2022年01月15日 02時14分24秒 | 勉強

今日、改めてカレンダー見て気づいたんですが、そろそろ3年生終わるんですよね、、

院に進むとはいえ、いつまでも学生モードじゃいられないなぁ…と少し焦ってきました笑

 

さて、大学3年生になると、ある程度は英論文が読めるようになってくるもの。

今までは日本語で書かれた参考書での勉強がメインでしたが、論文では最新の研究に触れることができとても面白いので、最近は論文を読むことを心がけています。せっかく読んだ論文をそのままにしておくのももったいないので、面白かった論文に関しては、頭の整理も兼ね、このブログで紹介することにしました。ちょっと法律に関する知識が乏しくて、論文を紹介する際の著作権云々がどうなっているかわからないので、もし危なかったら教えてください。

 

 

今日紹介する論文は2019年にPlant Biotechnology Journalで紹介された「Genome sequencing and CRISPR/Cas9 gene editing of an early flowering Mini-Citrus(Fortunella hindsii)」という論文。中国の華中農業大学(Huazhong  agricultural university)の研究チームから発表された研究です。論文内容も踏まえタイトルを訳すと「幼若期の短い単胚性マメキンカンのゲノム解析及びCRISPR/Cas9によるゲノム編集」といったところでしょうか。

 

マメキンカンは、このブログで何度も書かせてもらっているように、カンキツでありながら播種から一年以内で開花するという特殊な性質を持っています。このマメキンカンは基本的に多胚性ですが、研究チームが中国の福建省で発見したマメキンカンは単胚性であり、この論文はその単胚性マメキンカンのモデル植物としての可能性を示した内容になっています。

 

論文内容で特に重要なこととして、

①中国の福建省で見つかったマメキンカンは単胚性を有していたこと

 (論文内ではこのマメキンカンを"Mini-Citrus"と呼んでいます)

②ゲノム解析の結果、遺伝的に栽培種とほとんど変わらなかったこと

③CRISPR/Cas9によりゲノム編集を試みたところ、効果的に遺伝子改変を行うことができたこと

の三点を挙げており、それらから"Mini-Citrus"がカンキツ研究においてモデル植物として役に立ちそうであることを結論付けています。

 

①に関して、遺伝子に関する解析では、対象の系統だけでなくその後代が必要になってきますが、多胚性では後代を得ることが難しく、多胚性であるマメキンカンは、種をまいてから花が咲くまでが他のカンキツに比べてとても短いという長所があるものの、研究対象としてはあまり使われることがありませんでした。
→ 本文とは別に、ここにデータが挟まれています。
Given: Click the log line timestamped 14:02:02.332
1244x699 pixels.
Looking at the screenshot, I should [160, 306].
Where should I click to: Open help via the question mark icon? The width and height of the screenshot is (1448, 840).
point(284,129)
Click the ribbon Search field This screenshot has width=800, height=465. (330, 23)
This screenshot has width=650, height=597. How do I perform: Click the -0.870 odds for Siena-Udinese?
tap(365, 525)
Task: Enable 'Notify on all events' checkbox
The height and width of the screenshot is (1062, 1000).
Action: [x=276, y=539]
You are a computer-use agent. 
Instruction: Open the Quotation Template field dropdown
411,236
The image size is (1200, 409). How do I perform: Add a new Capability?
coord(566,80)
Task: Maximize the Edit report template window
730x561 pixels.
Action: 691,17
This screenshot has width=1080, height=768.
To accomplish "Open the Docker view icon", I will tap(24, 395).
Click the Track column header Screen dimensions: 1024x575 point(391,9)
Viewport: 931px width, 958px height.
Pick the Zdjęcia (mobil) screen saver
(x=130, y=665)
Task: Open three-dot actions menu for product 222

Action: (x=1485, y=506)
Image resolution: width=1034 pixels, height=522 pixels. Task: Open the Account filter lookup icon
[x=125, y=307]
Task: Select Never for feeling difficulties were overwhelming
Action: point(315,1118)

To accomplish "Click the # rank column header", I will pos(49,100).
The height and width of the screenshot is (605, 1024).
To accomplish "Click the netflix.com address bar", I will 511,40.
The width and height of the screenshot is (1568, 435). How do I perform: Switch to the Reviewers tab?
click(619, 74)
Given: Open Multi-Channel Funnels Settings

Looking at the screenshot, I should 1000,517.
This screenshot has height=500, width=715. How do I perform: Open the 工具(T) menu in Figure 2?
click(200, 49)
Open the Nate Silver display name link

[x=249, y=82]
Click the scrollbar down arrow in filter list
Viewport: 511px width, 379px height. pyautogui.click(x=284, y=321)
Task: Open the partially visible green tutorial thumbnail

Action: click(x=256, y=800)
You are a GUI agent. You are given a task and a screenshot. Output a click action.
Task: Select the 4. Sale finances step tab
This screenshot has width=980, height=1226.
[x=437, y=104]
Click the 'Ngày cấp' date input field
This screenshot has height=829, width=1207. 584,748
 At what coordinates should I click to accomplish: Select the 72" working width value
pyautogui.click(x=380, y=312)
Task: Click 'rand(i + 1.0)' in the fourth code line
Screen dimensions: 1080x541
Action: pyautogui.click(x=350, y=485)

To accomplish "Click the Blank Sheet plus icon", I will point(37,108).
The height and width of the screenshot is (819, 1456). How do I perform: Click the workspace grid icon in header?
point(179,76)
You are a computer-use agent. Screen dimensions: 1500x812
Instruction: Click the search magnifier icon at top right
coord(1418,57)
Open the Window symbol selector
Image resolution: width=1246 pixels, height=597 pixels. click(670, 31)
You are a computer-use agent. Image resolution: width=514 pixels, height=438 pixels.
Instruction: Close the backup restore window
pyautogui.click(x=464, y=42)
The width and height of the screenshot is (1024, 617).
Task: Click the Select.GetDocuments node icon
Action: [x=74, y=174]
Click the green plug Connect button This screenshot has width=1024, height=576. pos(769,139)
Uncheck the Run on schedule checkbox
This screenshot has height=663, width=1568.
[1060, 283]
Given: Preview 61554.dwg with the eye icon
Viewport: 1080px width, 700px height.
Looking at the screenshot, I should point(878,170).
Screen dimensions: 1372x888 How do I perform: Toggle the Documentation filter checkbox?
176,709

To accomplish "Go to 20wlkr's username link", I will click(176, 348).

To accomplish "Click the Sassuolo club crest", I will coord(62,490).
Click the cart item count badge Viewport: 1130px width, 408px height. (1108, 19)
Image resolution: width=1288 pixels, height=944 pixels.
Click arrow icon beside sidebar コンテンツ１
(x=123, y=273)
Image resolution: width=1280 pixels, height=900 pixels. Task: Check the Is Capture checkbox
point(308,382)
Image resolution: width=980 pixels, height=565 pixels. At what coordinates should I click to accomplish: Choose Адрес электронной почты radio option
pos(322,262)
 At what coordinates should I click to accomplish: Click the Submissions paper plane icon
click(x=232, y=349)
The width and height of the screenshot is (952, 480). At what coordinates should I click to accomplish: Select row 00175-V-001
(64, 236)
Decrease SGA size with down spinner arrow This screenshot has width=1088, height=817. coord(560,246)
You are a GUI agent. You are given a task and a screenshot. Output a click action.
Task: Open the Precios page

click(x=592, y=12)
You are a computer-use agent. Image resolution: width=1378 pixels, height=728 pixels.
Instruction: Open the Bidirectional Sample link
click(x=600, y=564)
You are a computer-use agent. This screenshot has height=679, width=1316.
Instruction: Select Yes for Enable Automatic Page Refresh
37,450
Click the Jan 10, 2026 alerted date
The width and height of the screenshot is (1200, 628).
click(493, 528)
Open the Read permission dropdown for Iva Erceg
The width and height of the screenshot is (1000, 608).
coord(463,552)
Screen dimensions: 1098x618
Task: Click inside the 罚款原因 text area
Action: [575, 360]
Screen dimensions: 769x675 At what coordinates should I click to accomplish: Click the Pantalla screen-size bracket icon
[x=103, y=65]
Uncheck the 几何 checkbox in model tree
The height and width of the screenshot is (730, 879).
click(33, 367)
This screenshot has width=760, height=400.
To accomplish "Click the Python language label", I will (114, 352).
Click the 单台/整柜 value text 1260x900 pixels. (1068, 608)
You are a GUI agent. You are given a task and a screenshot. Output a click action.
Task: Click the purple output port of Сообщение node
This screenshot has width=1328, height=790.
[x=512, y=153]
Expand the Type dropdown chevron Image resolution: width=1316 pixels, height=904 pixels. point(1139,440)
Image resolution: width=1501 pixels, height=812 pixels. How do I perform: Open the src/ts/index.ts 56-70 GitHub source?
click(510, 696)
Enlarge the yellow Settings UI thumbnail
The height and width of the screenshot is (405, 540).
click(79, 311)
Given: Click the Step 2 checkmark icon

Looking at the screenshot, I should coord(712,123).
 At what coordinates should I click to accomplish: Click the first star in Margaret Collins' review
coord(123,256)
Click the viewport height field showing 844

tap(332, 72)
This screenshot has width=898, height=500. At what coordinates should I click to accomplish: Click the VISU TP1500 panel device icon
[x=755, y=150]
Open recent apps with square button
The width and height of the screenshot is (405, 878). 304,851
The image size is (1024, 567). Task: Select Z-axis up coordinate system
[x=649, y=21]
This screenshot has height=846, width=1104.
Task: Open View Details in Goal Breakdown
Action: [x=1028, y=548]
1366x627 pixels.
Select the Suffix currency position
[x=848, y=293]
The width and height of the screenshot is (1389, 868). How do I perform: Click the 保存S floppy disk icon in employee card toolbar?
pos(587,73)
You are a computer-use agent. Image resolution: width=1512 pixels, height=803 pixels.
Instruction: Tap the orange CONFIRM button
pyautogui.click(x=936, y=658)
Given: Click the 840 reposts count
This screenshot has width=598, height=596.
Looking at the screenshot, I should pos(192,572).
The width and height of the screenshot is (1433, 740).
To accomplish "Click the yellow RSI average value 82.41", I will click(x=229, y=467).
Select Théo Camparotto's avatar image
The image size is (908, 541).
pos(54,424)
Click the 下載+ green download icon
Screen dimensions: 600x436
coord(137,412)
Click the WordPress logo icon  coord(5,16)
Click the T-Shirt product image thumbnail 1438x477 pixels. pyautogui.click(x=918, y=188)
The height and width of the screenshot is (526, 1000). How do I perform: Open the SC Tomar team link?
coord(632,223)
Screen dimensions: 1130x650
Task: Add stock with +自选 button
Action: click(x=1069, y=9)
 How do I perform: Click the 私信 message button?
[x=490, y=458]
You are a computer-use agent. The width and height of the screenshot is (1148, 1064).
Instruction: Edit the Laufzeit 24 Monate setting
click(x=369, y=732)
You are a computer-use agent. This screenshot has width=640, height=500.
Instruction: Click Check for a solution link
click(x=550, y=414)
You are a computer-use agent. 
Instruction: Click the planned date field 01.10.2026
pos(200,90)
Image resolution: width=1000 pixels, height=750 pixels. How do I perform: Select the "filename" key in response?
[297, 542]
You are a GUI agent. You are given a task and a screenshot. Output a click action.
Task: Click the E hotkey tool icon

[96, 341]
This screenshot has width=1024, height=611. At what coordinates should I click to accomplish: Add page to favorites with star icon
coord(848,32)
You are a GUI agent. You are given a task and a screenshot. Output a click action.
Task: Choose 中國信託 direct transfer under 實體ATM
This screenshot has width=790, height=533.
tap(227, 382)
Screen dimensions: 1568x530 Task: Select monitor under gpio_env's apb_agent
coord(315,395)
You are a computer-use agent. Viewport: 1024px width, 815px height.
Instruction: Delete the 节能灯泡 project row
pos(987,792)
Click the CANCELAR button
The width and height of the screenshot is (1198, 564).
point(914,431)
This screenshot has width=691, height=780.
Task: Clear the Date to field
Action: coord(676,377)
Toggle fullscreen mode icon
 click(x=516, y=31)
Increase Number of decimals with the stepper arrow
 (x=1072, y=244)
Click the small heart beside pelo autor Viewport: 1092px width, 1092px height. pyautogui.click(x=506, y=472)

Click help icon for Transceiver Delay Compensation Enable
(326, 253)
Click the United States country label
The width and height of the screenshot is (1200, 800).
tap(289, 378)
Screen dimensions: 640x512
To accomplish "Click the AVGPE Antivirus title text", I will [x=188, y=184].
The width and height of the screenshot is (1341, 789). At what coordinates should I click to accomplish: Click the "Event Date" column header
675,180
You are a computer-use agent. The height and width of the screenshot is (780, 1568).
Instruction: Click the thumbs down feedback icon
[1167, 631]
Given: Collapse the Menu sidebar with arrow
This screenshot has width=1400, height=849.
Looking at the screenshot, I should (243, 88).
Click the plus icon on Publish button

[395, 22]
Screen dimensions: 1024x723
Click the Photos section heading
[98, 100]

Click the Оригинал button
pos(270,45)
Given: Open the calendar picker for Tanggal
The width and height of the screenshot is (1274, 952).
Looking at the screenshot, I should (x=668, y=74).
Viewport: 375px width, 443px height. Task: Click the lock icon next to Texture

しかし、この研究チームは中国の福建省で単胚性を有するマメキンカンを発見。2,3代世代を進めることによりホモ接合率を高めたものを本研究では使ったそうです。

 

②については私のゲノム解析の知識がやや乏しく若干理解が怪しいですが、8種類のカンキツ、すなわちChinese box orange、ポメロ、シトロン、パペダ、スイートオレンジ、温州ミカン、Mangshan(wild mandarin)、クレメンティンとのゲノム比較により、開花関係の遺伝子にやや違いが見られたものの、それら8種がマメキンカンとほとんど同様の遺伝子構造を持っていたことが分かったそうです。これが示すことは、栽培用カンキツの遺伝子機能の研究はマメキンカンで代用しても問題ないということであり、"Mini-Citrus"がカンキツ研究においてモデル植物として十分役に立つことをサポートする内容になっています。

 

③について、ゲノム編集はCRISPR/Cas9の発見により近年注目の的になっていますが(それまではZFNやTALENと呼ばれる人工制限酵素がゲノム編集に使われていました。CRISPR/Cas9はRNA誘導型ヌクレアーゼと呼ばれる新しいタイプのゲノム編集ツール)、カンキツではまだ研究段階にあります。本研究チームは、破壊するとアルビノが誘導されるPDS遺伝子に対してCRISPR/Cas9を適用し、その結果からCRISPR/Cas9がマメキンカンの遺伝子変異導入に効率的であることを導き出したそうです。また、ここからは理解があやしいですが、CCD4と呼ばれる遺伝子に対してもCRISPR/Cas9を適用し、遺伝子変異が誘導されることを確認したうえで、その後代を作り、遺伝子変異が後代に高い確率で引き継がれることを確認したそうです。ゲノム編集は特定の場所に変異を起こすことができるため、遺伝子機能の解析に大いに役立つといわれています。マメキンカンにCRISPR/Cas9が作用するということは、マメキンカンの遺伝子機能の解析はCRISPR/Cas9を用いて効率的に行うことができるということであり、これもまた"Mini-Citrus"がカンキツ研究においてモデル植物として十分役に立つことをサポートする内容になっています。

 

他にも、マメキンカンに特有な開花特性について、FT,COC1,FLDの活性が下がり、FLC,FLD,FWAの活性が上がるという面白そうな匂いのする内容が書いてありましたが、植物生理を勉強したことがないこともあり、理解があまり進みませんでした。ここら辺の内容はまた植物生理を勉強した上でまた読み直したいですね。

 

マメキンカンについては、面白い性質を持つことから、たとえ他胚性であっても交配したいと思い、色々試してきただけに、単胚性の発見には「単胚性マメキンカン、見つかっちゃうんか~い!」と内心ちょっとがっくりしてます笑 ただこの論文はあくまでも研究。私がやりたいのは品種づくり。ベクトルが違うからいいや、と気持ち切り替えて今後も頑張ります。

 

 

参考文献

Chenqiao Zhu :Genome sequencing and CRISPR/Cas9 gene editing of an early flowering Mini-Citrus(Fortunella hindsii)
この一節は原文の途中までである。